§ **WORK ITEM**
Using the data below, set down every line from the one containing "This screenshot has width=1128, height=846." through the one containing "Image resolution: width=790", inclusive and unchanged. Pictures are to be skipped.

=== PROVIDED RECORDS ===

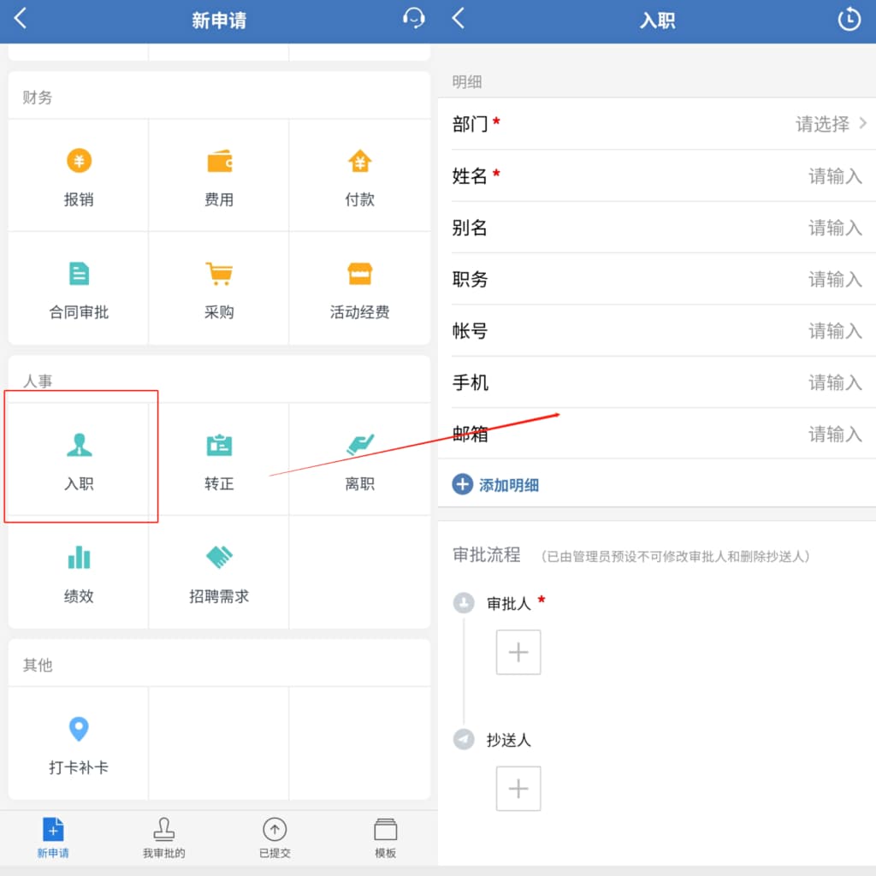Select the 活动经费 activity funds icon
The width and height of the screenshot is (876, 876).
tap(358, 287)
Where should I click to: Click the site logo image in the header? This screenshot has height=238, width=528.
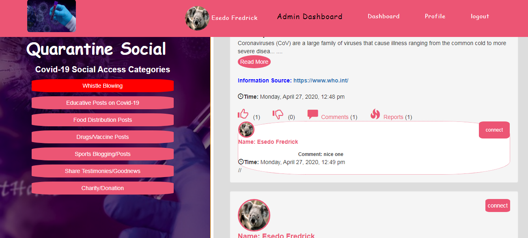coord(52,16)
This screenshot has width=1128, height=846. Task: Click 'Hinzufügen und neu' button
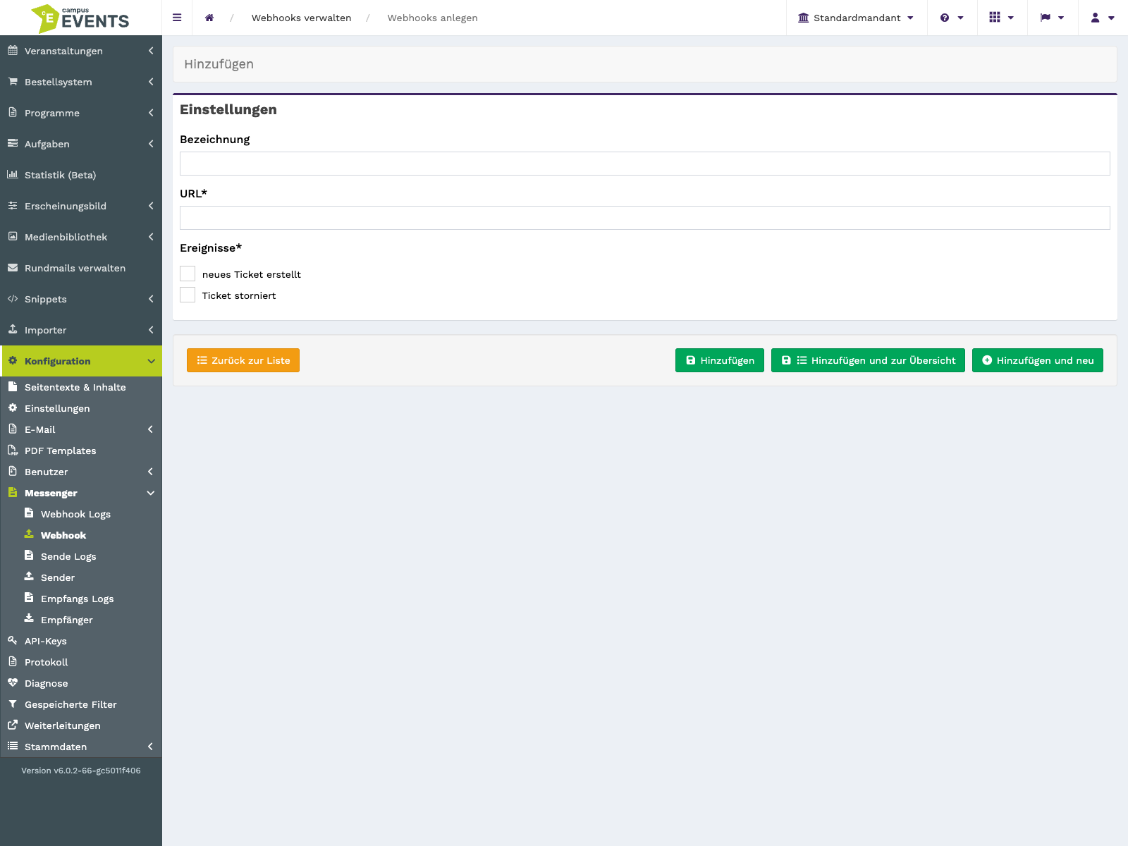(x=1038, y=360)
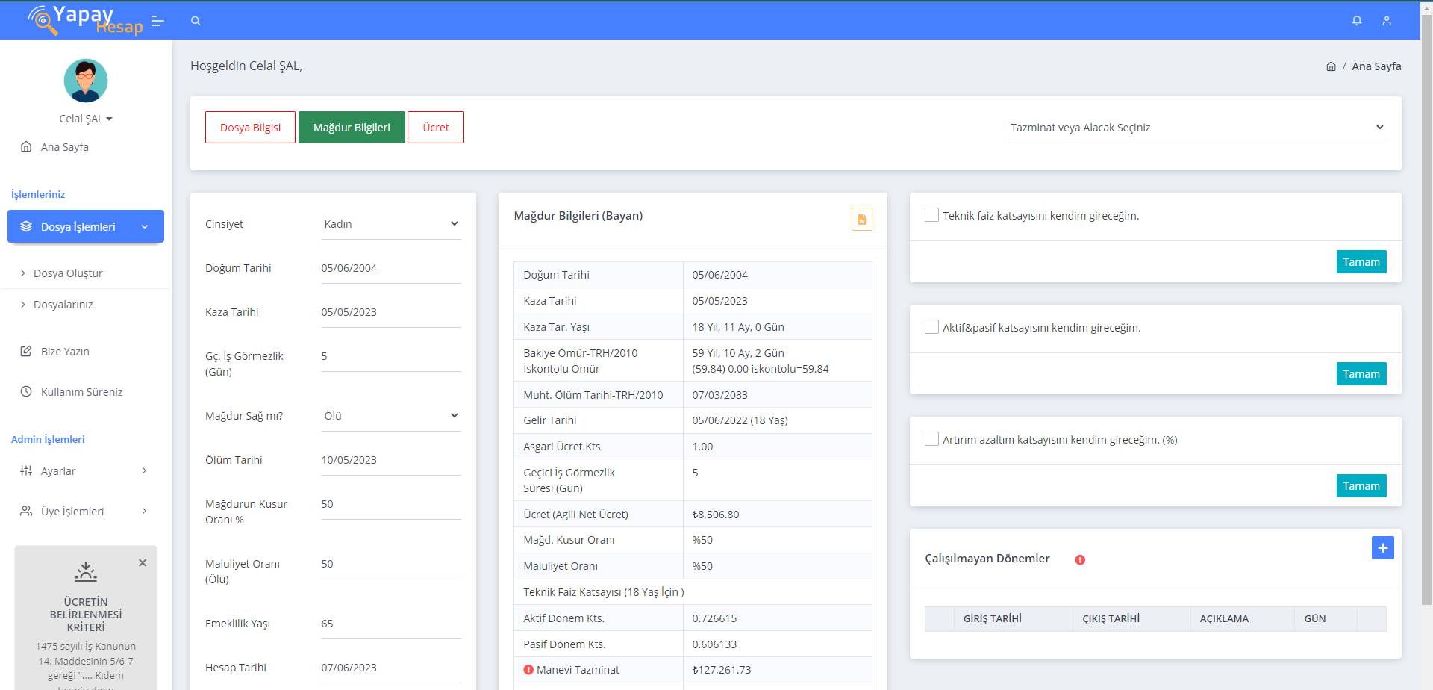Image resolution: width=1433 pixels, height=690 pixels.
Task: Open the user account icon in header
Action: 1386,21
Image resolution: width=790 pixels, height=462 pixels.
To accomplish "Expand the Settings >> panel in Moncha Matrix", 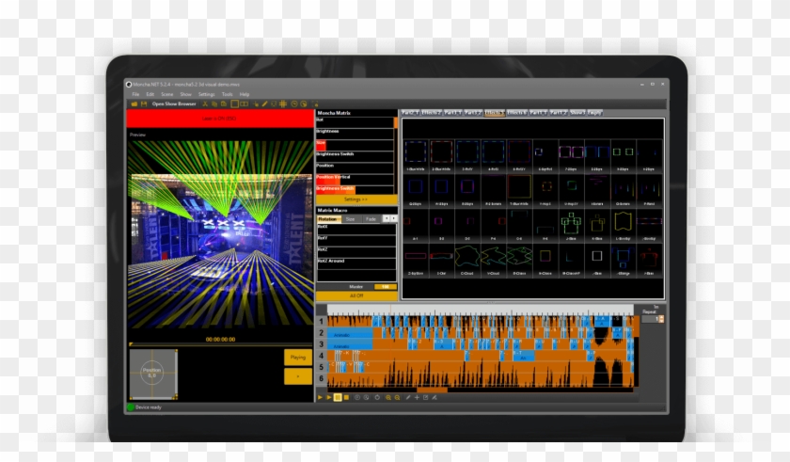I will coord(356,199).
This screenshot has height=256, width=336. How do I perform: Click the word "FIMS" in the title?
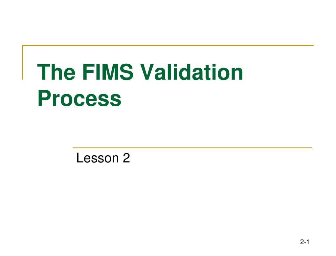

===

§ **OUTPUT OF THE EXERCISE**
This screenshot has width=1128, height=846. Task: Click 'Hinzufügen und neu' button
(x=1038, y=360)
Image resolution: width=1433 pixels, height=690 pixels.
Task: Open the user account icon in header
Action: 1386,21
Image resolution: width=790 pixels, height=462 pixels.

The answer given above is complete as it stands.